Lacy Clark said she and others, including a staffer from the mayor's office, began working in 2017 on ways to better provide mental health services and keep those suffering a mental crisis out of the criminal justice system. Pinkney, she said, "was the catalyst we really needed" to pull all the people together, and his police background allowed him to "speak the same language" as officers.
Pinkney said they looked at other programs around the country including in Houston, Phoenix and Charleston, South Carolina. There have also been two pilot programs run in the police department's Sixth District in north St. Louis. The pilots, originally called "cops and clinicians," paired police with volunteer mental health workers, substance abuse counselors and others who helped connect victims of crime with social services.
Krewson said that after the trials, officials decided, "We really need to make this a part of the system ... to fund it."
At Krewson's request in June, the Board of Estimate and Apportionment shifted $860,000 to the program from the budget for the St.
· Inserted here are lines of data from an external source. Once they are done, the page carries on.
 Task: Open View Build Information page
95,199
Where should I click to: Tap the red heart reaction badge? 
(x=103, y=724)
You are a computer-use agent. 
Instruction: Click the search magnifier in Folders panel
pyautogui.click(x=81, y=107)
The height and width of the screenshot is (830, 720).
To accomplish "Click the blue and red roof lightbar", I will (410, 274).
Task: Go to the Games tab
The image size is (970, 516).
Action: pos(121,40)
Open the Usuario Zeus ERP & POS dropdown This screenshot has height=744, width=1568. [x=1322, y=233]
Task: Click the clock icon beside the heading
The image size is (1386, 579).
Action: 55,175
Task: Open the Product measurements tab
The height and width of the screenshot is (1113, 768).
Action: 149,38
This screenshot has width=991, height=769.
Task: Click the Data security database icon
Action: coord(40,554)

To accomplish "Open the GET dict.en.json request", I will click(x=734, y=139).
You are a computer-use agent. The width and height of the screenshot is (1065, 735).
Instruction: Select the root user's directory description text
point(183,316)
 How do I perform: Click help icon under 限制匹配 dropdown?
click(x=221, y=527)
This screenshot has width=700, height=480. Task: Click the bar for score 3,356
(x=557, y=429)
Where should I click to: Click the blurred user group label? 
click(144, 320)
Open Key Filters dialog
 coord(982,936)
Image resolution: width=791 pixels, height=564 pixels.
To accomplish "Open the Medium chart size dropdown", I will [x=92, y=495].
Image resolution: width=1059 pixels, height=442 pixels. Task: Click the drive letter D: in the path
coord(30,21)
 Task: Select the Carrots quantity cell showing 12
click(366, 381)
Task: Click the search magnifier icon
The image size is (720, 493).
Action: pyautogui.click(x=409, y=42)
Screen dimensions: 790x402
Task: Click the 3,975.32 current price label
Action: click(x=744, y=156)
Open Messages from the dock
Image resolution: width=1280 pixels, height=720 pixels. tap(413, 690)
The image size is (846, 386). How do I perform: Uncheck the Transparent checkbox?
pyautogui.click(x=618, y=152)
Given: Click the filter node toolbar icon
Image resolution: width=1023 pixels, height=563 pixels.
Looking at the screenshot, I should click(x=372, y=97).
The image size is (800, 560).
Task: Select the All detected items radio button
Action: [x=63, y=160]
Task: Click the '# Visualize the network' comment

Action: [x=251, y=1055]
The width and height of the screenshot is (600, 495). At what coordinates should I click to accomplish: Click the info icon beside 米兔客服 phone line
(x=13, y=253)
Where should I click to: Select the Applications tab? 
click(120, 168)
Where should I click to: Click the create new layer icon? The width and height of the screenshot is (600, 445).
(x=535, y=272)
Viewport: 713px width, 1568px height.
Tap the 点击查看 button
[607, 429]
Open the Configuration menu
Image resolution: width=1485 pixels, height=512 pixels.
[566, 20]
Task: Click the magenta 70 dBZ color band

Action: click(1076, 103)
Louis Medium Security Institution, also known as the workhouse, amid a decline in the jail population.
In October, the board approved a contract with Behavioral Health Response.
Co-responders will be trained behavioral health professionals who will work in partnership with officers, Lacy Clark said, and will cover the entire city. Their primary focus is behavioral health support and referral, but they will also respond to domestic violence calls and other traumatic situations to "make sure the people on the scene are OK and connected to additional support."
Krewson said that when someone is in a mental health crisis, it means "all the social systems have failed. That ends up in a 911 call."
She said the city needs more money for mental health services, crisis services and substance abuse treatment.
"When you're in the middle of so much trauma ... and a pandemic and so many people out of work," Krewson said, "there's a lot of stress out there and we're seeing this come out in so many ways."
In 2019, a mentally ill man had an encounter with police and EMS at a St. Louis bus stop that led to his hospitalization and, later, his death. He was a former client of Lacy Clark's when she worked for Places for People, a provider of mental health services.
The Post-Dispatch examined the man's medical and treatment records after his death, with the permission of his father, and wrote about Julius Graves last September.
"The situation with Julius was exactly why we wanted to do this," Lacy Clark said, so that police dispatchers can recognize a situation and officials can respond differently, "to save someone in that circumstance so they don't get tased or arrested and (instead) end up in clinical services where they're supposed to be."